Exhibition

  • Weaving Nets for Water Worlds
    Josefa Ortega
    Curator
    Casa Gallina, Mexico City
    Jun 18, 2027 to Aug 29, 2027
  • GRANTEE
    Adriana Salazar Vélez
    GRANT YEAR
    2026

Adriana Salazar Vélez, “Atarraya,” Mompox, Columbia, 2025. Digital photograph. Courtesy Adriana Salazar Vélez

Through a residency in Mompox, Colombia, Adriana Salazar Vélez connects the waterscapes of her home in Mexico City with Colombia’s Magdalena River. As an apprentice to local fishermen, Salazar learned to weave atarrayas—a nearly extinct casting net practice—while absorbing the profound ecological knowledge inherent to fishing. Weaving, in an expanded sense, has become a method for catching worlds, and a way to embody and preserve these teachings. Each knot inscribes knowledge, transforming learning into lived experience. This practice reveals the atarraya as more than a craft; in this project, it becomes a strategy for rootedness in territories where water has been dispossessed. In Mexico City, built over its ancient lakes, this knowledge is brought into dialogue with the urban environment within the exhibition. Through a collaboration with local communities, the project reawakens submerged waters, using the net’s expansive weave to reconnect bodies, built space, and ecological entanglements.

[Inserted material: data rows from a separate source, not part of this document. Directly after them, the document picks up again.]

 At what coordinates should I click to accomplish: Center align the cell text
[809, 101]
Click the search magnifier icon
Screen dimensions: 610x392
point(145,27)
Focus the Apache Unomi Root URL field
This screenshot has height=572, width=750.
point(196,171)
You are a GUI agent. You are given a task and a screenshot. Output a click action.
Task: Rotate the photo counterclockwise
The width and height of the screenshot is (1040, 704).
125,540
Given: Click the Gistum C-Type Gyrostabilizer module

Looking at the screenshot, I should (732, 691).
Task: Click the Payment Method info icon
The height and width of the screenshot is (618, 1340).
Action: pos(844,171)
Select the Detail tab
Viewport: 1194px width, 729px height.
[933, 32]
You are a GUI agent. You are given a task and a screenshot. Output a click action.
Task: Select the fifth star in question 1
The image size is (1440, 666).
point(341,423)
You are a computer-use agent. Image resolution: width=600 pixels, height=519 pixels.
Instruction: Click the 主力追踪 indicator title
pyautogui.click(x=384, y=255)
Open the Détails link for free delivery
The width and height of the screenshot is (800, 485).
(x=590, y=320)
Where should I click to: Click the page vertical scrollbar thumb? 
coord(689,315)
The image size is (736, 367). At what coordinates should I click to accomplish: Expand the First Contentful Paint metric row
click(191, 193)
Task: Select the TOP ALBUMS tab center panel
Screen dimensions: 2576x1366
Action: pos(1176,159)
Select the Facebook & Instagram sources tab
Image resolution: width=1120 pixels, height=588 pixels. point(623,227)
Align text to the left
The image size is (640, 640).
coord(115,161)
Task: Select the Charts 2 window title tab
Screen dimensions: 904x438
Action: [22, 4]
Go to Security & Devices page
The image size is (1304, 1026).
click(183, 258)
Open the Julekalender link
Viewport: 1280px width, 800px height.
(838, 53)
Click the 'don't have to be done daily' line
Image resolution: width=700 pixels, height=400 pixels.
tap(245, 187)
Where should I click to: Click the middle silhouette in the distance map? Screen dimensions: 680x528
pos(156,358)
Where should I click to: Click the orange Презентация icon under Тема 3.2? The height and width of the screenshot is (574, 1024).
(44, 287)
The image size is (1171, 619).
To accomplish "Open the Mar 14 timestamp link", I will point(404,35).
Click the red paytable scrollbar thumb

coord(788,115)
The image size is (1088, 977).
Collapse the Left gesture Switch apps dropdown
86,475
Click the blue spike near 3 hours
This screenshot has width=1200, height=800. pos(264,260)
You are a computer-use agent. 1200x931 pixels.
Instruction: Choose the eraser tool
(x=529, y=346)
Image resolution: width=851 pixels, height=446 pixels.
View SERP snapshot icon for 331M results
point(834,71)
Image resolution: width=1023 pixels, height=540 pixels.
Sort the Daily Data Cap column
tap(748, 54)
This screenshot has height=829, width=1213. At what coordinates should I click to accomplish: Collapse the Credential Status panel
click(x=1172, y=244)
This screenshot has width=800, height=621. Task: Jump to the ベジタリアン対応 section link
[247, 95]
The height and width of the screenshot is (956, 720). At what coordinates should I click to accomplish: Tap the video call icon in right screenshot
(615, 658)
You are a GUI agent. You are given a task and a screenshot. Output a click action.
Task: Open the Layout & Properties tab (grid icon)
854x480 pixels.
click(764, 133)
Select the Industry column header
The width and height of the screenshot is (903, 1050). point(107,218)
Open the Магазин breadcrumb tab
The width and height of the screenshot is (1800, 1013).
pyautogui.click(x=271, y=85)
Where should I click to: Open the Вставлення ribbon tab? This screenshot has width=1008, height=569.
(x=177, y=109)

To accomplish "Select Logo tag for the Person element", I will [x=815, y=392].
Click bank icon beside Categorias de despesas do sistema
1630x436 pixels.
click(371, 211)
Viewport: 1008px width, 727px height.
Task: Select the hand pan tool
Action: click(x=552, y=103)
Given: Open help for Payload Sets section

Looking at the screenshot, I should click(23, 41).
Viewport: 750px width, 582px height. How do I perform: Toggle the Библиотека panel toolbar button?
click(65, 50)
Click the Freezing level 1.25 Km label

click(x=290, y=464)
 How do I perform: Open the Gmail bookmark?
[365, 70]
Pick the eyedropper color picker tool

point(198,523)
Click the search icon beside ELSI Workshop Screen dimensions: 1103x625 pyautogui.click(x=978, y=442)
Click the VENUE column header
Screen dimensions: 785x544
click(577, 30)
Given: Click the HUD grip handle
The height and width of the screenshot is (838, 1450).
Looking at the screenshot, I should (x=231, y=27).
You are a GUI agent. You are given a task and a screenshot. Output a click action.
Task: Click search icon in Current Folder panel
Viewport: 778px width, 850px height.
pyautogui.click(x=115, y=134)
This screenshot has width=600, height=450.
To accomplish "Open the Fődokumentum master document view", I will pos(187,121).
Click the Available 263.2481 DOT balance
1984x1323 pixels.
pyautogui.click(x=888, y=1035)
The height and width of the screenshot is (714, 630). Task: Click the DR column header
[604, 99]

Adriana Salazar Vélez is a Colombian artist, researcher, and educator based in Mexico City. Her work explores the ways western knowledge traditions separate the world into living and inanimate things. She appropriates practices from various disciplines to create spaces where this division can be blurred. For the last decade, she has committed her artistic practice to working with the water flows of central Mexico, aiming to subvert the perception of water as a lifeless object. Salazar has exhibited her projects extensively in international as well as local venues. She is a professor and researcher at Santiago de Chile’s Catholic University. She also writes and edits books and texts for artistic and academic publications, including the volumes Lake Texcoco: Encyclopedia of Things Living and Dead (Pitzilein Books, 2019) and Water Spells (Pitzilein, 2022).